On March 26, the official WikiLeaks Twitter account posted about it and stated that Moreno is attempting to hand over Assange in exchange for US debt relief, which was reported by The New York Times.

Last Monday, this journalist visited Assange in the embassy and was locked in a room as an argument ensued between the publisher and Ecuador’s Ambassador Jaime Alberto Marchán.

Assange claimed that he was being treated as a prisoner and that the Ecuadorian ambassador was acting as an agent of the US government.

The visit to the publisher had, in fact, become eerily similar to visits I have made to inmates at federal penitentiaries in the US. It seemed our government was getting what they wanted from Ecuador, as a former senior State Department official told Buzzfeed in January, “as far as we’re concerned, he’s in jail.”

At one point, Marchán even told Assange that he wanted him to shut up.
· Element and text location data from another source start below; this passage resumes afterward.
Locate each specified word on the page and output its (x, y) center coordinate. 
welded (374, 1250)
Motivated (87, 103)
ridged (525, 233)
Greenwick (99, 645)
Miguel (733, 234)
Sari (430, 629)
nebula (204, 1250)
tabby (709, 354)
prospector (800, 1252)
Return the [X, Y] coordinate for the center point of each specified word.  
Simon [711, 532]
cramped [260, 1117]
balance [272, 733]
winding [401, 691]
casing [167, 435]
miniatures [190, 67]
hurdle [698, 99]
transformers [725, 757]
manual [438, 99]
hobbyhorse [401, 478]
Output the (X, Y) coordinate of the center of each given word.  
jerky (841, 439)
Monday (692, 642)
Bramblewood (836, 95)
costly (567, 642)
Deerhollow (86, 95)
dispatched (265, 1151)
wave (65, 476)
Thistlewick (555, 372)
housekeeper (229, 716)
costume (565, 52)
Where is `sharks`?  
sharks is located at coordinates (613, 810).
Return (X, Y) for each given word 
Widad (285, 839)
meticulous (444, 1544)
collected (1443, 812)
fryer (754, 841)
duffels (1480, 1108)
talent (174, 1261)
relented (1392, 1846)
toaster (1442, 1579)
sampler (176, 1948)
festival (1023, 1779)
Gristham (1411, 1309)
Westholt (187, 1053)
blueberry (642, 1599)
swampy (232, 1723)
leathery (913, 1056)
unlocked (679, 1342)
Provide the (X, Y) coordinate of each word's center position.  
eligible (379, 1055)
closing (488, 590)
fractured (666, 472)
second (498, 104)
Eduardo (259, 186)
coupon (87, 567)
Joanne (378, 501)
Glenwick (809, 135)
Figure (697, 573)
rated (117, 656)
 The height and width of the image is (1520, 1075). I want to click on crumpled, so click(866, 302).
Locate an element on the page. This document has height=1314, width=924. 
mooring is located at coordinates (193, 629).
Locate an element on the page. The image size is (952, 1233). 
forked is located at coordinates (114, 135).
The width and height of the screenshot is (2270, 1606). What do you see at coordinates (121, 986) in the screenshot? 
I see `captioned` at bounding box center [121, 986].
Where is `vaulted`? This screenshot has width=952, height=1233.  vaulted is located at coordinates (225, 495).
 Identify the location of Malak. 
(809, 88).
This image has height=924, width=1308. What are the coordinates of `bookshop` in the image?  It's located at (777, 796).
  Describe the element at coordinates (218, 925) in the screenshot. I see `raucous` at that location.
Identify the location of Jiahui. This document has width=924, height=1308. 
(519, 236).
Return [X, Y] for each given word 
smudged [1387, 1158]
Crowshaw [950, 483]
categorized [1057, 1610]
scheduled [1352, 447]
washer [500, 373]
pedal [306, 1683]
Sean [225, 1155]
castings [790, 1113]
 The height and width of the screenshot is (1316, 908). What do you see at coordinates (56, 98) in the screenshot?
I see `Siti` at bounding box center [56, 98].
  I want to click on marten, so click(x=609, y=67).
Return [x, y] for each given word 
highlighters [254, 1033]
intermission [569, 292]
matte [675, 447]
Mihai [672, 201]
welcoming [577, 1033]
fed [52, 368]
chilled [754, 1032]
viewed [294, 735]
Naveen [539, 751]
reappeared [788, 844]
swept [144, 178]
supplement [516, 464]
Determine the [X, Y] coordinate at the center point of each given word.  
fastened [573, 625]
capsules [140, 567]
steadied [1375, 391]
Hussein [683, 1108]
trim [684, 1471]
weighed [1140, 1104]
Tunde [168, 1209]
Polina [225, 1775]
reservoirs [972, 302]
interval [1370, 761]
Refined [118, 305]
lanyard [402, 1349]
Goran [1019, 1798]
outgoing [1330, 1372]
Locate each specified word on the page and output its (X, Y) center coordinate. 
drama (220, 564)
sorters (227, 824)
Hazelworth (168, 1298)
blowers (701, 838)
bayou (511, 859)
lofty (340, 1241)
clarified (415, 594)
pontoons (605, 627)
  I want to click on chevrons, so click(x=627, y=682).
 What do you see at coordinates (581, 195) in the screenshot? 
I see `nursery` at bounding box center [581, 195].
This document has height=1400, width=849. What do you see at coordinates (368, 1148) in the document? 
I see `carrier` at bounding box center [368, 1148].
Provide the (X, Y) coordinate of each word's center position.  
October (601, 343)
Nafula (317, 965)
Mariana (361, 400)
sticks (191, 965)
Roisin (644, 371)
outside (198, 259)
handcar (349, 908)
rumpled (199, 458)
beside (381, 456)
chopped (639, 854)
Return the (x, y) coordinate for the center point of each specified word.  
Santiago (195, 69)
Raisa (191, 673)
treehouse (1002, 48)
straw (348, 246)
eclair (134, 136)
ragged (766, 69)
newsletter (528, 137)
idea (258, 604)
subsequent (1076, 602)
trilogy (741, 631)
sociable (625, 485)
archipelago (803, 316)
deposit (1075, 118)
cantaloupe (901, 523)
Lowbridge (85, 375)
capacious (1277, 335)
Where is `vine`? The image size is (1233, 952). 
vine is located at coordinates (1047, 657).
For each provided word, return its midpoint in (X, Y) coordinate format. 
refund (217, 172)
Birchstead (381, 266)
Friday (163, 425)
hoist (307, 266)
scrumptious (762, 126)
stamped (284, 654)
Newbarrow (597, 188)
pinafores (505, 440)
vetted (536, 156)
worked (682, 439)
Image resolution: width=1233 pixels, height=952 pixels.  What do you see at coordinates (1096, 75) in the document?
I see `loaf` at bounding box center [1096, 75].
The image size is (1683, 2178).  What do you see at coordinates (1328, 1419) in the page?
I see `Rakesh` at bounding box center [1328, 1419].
“I know you want me to shut up — the Ecuadorian president has already gagged me,” Assange fired back. “I am banned from producing journalism.”

Ecuador is currently claiming that Assange has violated the “terms” of his asylum — though legally asylum is not meant to have “terms.” Many supporters believe that he is attempting to find an excuse to expel the 2019 Nobel Peace Prize nominee from the embassy to earn favor from the US government.